As with glitter, bank customers seem to always be interested in the next shiny thing too. That said, it seems mobile wallet adoption may not be one of those any longer.
Consider a study by JPMorgan Chase and Forrester Consulting of 1,500 US consumers. These consumers were all age 18 and over and go online at least weekly. The study also included 800 professionals who said they were responsible for their company's payment decisions.
According to the study, there has been little change in digital wallet adoption and acceptance rates by consumers and merchants since the last one back in Oct 2016.

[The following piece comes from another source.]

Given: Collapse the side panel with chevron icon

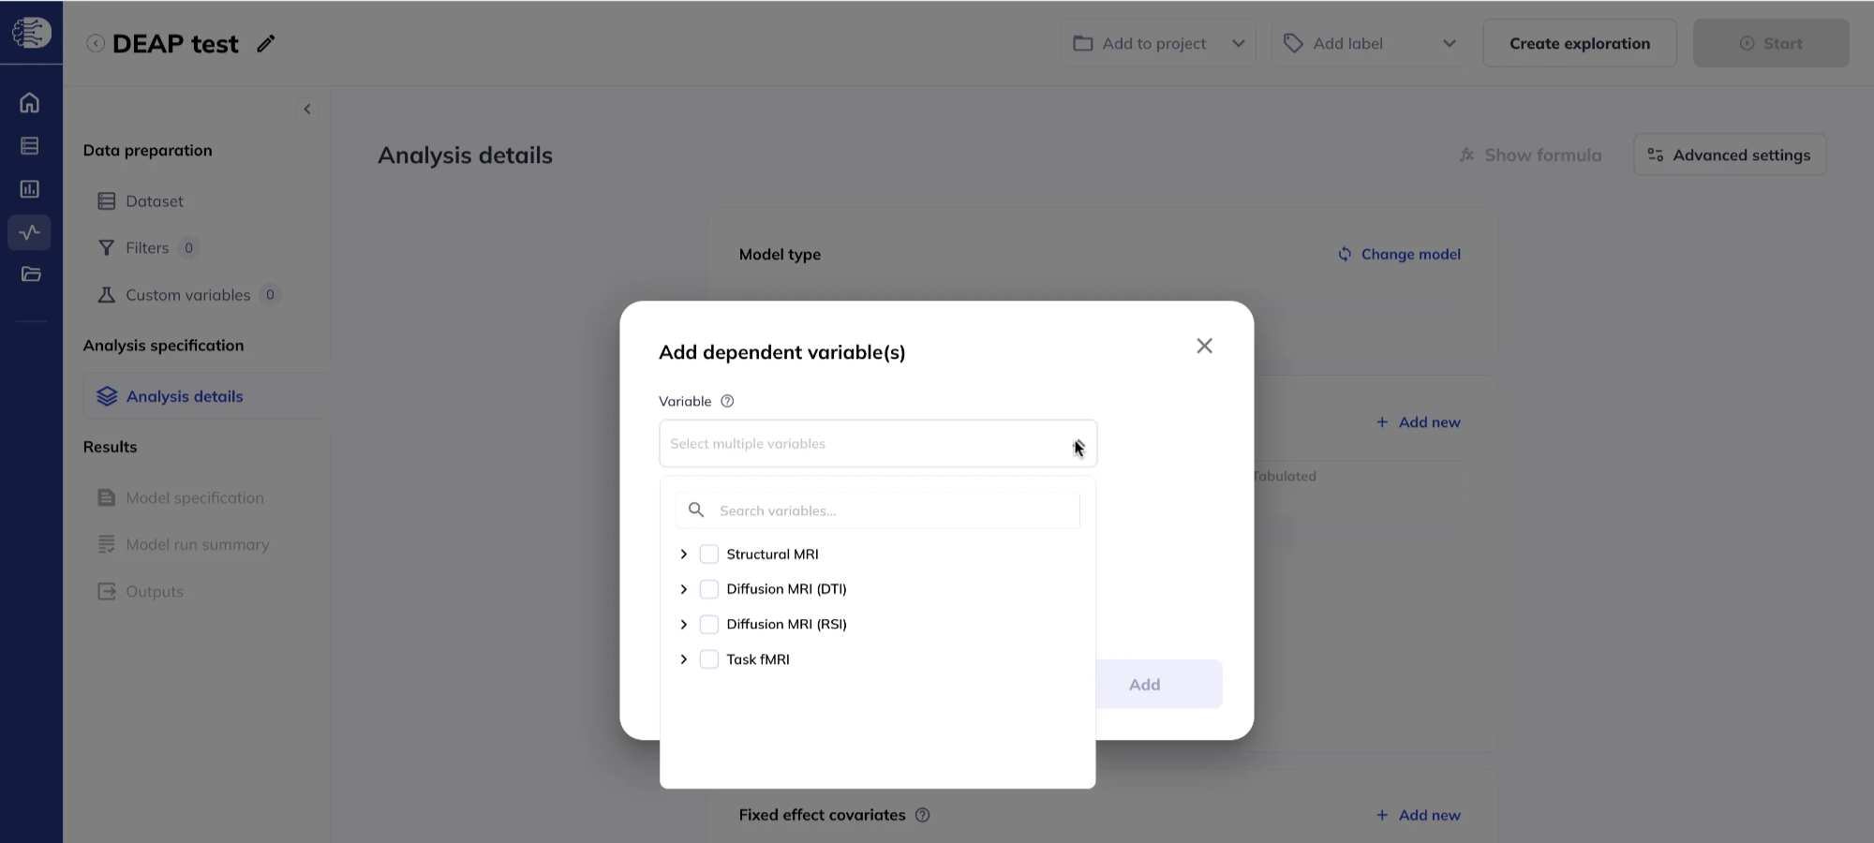Looking at the screenshot, I should (x=307, y=109).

Roll forward and only 14% of consumers polled in Jun 2017 said they prefer to pay with digital wallets vs. 15% who said this in Oct 2016. Meanwhile, 41% in the most recent study said they were likely to use a digital wallet in the next 12 months vs. 39% who said so back in 2016. Finally, only a slightly higher percentage of merchants said they now accept digital wallets at 37% vs. 36% in the earlier study.
Certainly, mobile wallet adoption is still in its early days, so we have to give it some slack. After all, despite the pause in adoption, the study found 41% of consumers said they were likely to try digital wallets in 2018.

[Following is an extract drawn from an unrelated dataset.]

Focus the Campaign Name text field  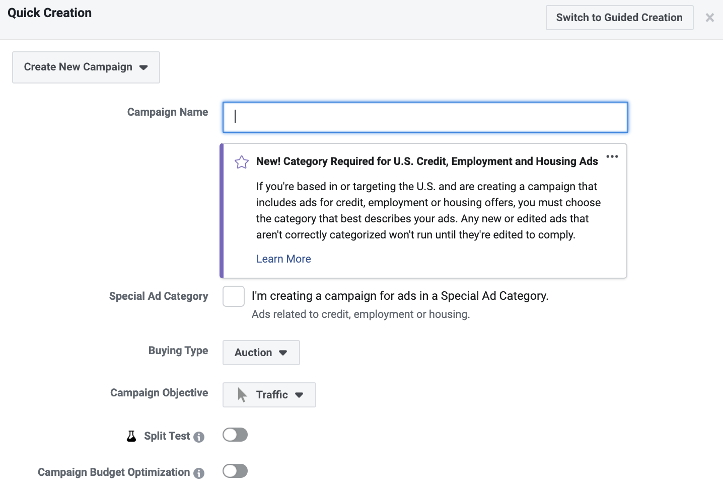425,117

To get a broader viewpoint, we also compare these studies with another one from Auriemma Consulting Group. They found that use of top mobile payment apps (Apple Pay, Samsung Pay and Android Pay) among eligible users declined from 30% at this time last year to 25% now.
The research suggests that it will still be several years before adoption takes off to a larger extent. This is likely occurring for multiple reasons.
Security concerns are an often-cited reason, but the Auriemma study suggests operational issues are also a barrier. A sizeable percentage of active mobile payments users say they have encountered problems at the register, so usage has declined. Notably, the study found 45% of in-store purchasers gave up trying to use mobile wallets and shifted to a physical card instead.
Another reason some users may be shying away from mobile wallet adoption is they are not taking the time to figure out how to use the technology. Some consumers may not recognize that merchants accept digital wallets, while others don't see a big enough difference from debit and credit cards to prod them into making a switch. This is according to findings from the JPMorgan Chase/Forrester study.
Even so, mobile wallet adoption is likely to gain broader acceptance over the longer term. This is because consumers continue to seek better security, the ability to order/pay ahead of time, and the ability to easily use coupons and rewards. The mobile wallet is a good fit for these. Merchants, meanwhile, are interested in a fast and efficient check-out experience, in a way that appeals to customers and addresses security concerns.
Community bankers should keep an eye on this, as some banks such as Barclays and Wells Fargo have started to roll out their own mobile wallets. While overall adoption at this point may be slow, it is critical to stay focused not only on what customers want now, but also on what they are likely to want in the future.
Customers will keep chasing shiny objects, so stay informed to best prepare.